§ Given task A
Answer these questions about the Jacobi triple product thread:
(i) To prove the first identity, what is q replaced by before z is set to q?
(ii) What value of z gives the sum of q^{n^2}?
(iii) What value of z gives the sum of q^{n^2 + n}?

§ Page extract
-- START --
Jacobi Triple product cases Hello I want some guidance how can I prove these identities of Jacobi Tripple Product
$$\sum_{n=-\infty}^\infty q^{2n^2+n}=\prod_{n=1}^\infty\frac{(1-q^{2n})^2}{(1-q^n)}$$
$$\sum_{n=-\infty}^\infty q^{n^2}=\prod_{n=1}^\infty\frac{(1-(-q)^n)}{(1+(-q)^n)}$$ 
$$\sum_{n=-\infty}^\infty q^{n(n+1)}=\prod_{n=1}^\infty\frac{(1-q^{4n})}{(1-q^{4n-2})}$$ 
 A: Start with the triple product identity

$$\sum_{n = -\infty}^\infty z^n q^{n^2} = \prod_{n = 1}^\infty (1 - q^{2n})(1 + zq^{2n-1})(1 + z^{-1}q^{2n-1}).$$



*

*Replacing $q$ by $q^2$, then setting $z = q$, we obtain


\begin{align}
\sum_{n = -\infty}^\infty q^{2n^2+n} &= \prod_{n = 1}^\infty (1 - q^{4n})(1 + q^{4n-1})(1 + q^{4n-3})\\
& = \prod_{n = 1}^\infty (1 - q^{4n})(1 + q^{2n-1})\\
& = \prod_{n = 1}^\infty (1 - q^{2n})(1 + q^{2n})(1 + q^{2n-1})\\
& = \prod_{n = 1}^\infty (1 - q^{2n})(1 + q^n)\\
& = \prod_{n = 1}^\infty \frac{(1 - q^{2n})^2}{1 - q^n}.
\end{align}


*Setting $z = 1$, we get


\begin{align}\sum_{n = -\infty}^\infty q^{n^2} &= \prod_{n = 1}^\infty (1 - q^{2n})(1 + q^{2n-1})(1 + q^{2n-1})\\
&= \prod_{n = 1}^\infty (1 - (-q)^n)\prod_{n\, \text{odd}}^\infty (1 + q^n)\\
&= \prod_{n = 1}^\infty (1 - (-q)^n)\prod_{n = 1}^\infty \frac{1 + q^n}{1 + q^{2n}}\\
&= \prod_{n = 1}^\infty (1 - (-q)^n)\prod_{n = 1}^\infty \frac{1 - q^{2n}}{(1 - q^n)(1 + q^{2n})}\\
&= \prod_{n = 1}^\infty (1 - (-q)^n)\prod_{n = 1}^\infty \frac{1 - q^{2n}}{(1 - q^{2n})(1 - q^{2n-1})(1 + q^{2n})}\\
&= \prod_{n = 1}^\infty \frac{1 - (-q)^n}{(1 - q^{2n-1})(1 + q^{2n})}\\
&= \prod_{n = 1}^\infty \frac{1 - (-q)^n}{1 + (-q)^n}.
\end{align}


*Setting $z = q$ results in


\begin{align}\sum_{n = -\infty}^\infty q^{n^2 + n} &= \prod_{n = 1}^\infty (1 - q^{2n})(1 + q^{2n})(1 + q^{2n-2})\\
& = \prod_{n = 1}^\infty (1 - q^{4n})\prod_{n = 2}^\infty (1 + q^{2n-2})\\
& = \prod_{n = 1}^\infty (1 - q^{4n}) \prod_{n = 1}^\infty (1 + q^{2n})\\
& = \prod_{n = 1}^\infty (1 - q^{4n}) \prod_{n = 1}^\infty \frac{1 - q^{4n}}{1 - q^{2n}}\\
& = \prod_{n = 1}^\infty (1 - q^{4n}) \prod_{n = 1}^\infty \frac{1 - q^{4n}}{(1 - q^{4n})(1 - q^{4n-2})}\\
&= \prod_{n = 1}^\infty \frac{1 - q^{4n}}{1 - q^{4n-2}}.
\end{align}
-- END --
§ Given task B
Render the rows of pointing data below as a Markdown table with the columns Row and Line. Give each row a row number and its line, skip blank lines, and leave out the pictures.

Rows of pointing data
-- START --
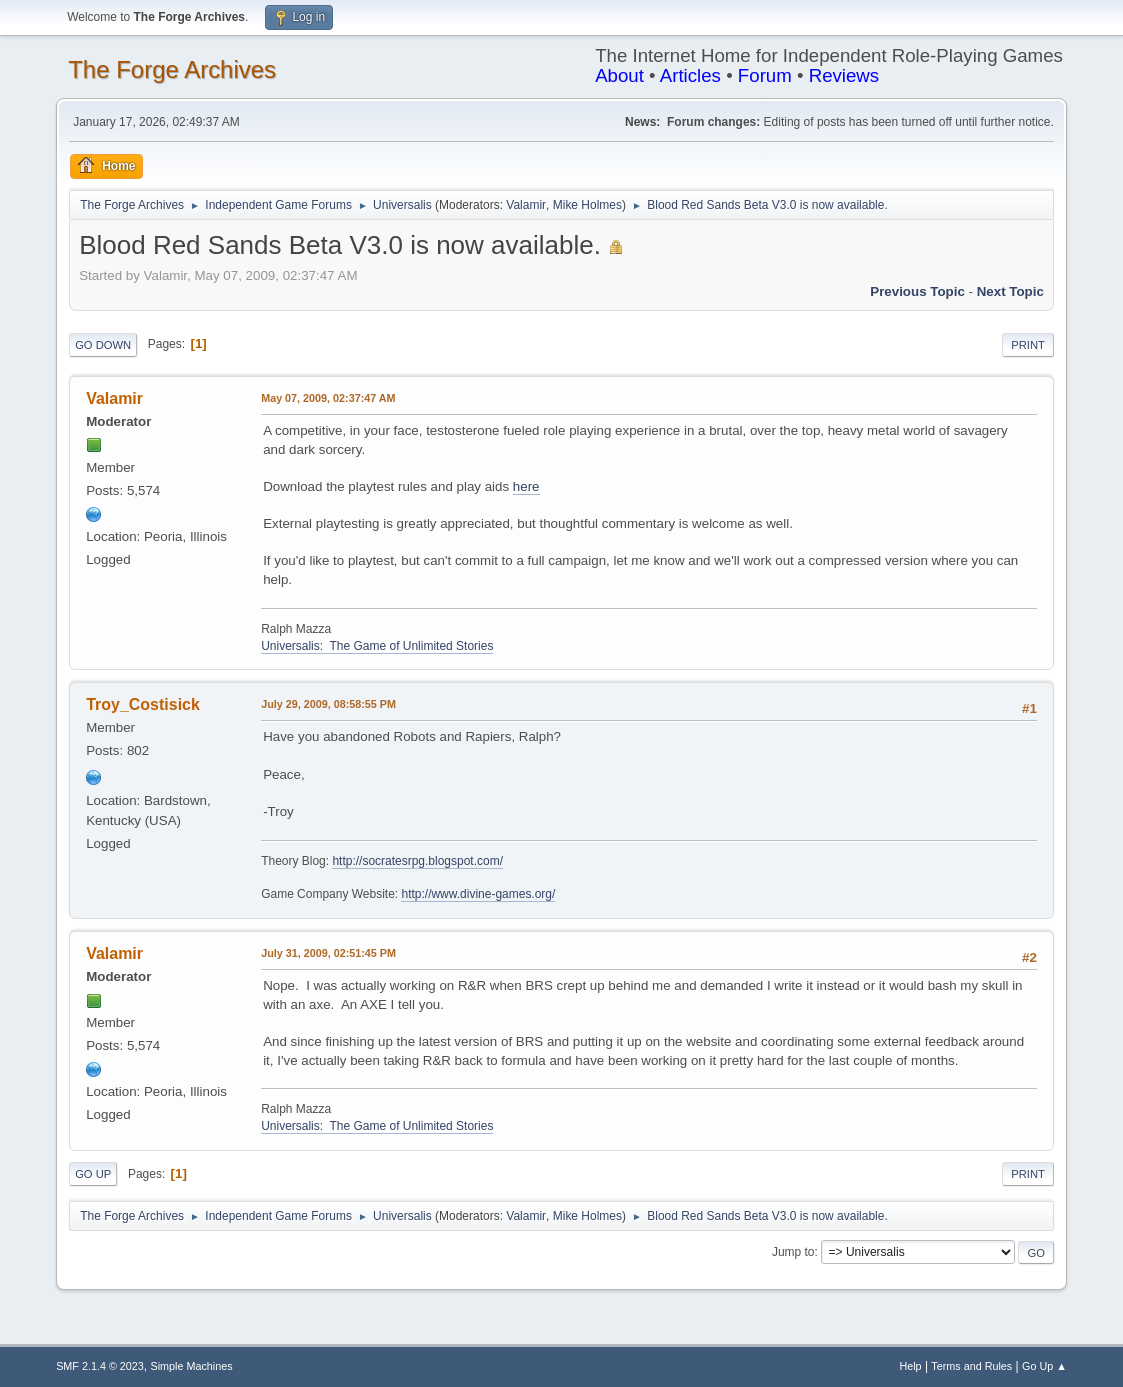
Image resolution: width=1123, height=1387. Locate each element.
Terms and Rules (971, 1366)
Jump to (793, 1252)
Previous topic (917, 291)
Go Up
-- END --
§ Written answer A
(i) q is replaced by q^2.
(ii) z = 1.
(iii) z = q.

§ Written answer B
| Row | Line |
|---|---|
| 1 | Image resolution: width=1123, height=1387. Locate each element. |
| 2 | Terms and Rules (971, 1366) |
| 3 | Jump to (793, 1252) |
| 4 | Previous topic (917, 291) |
| 5 | Go Up |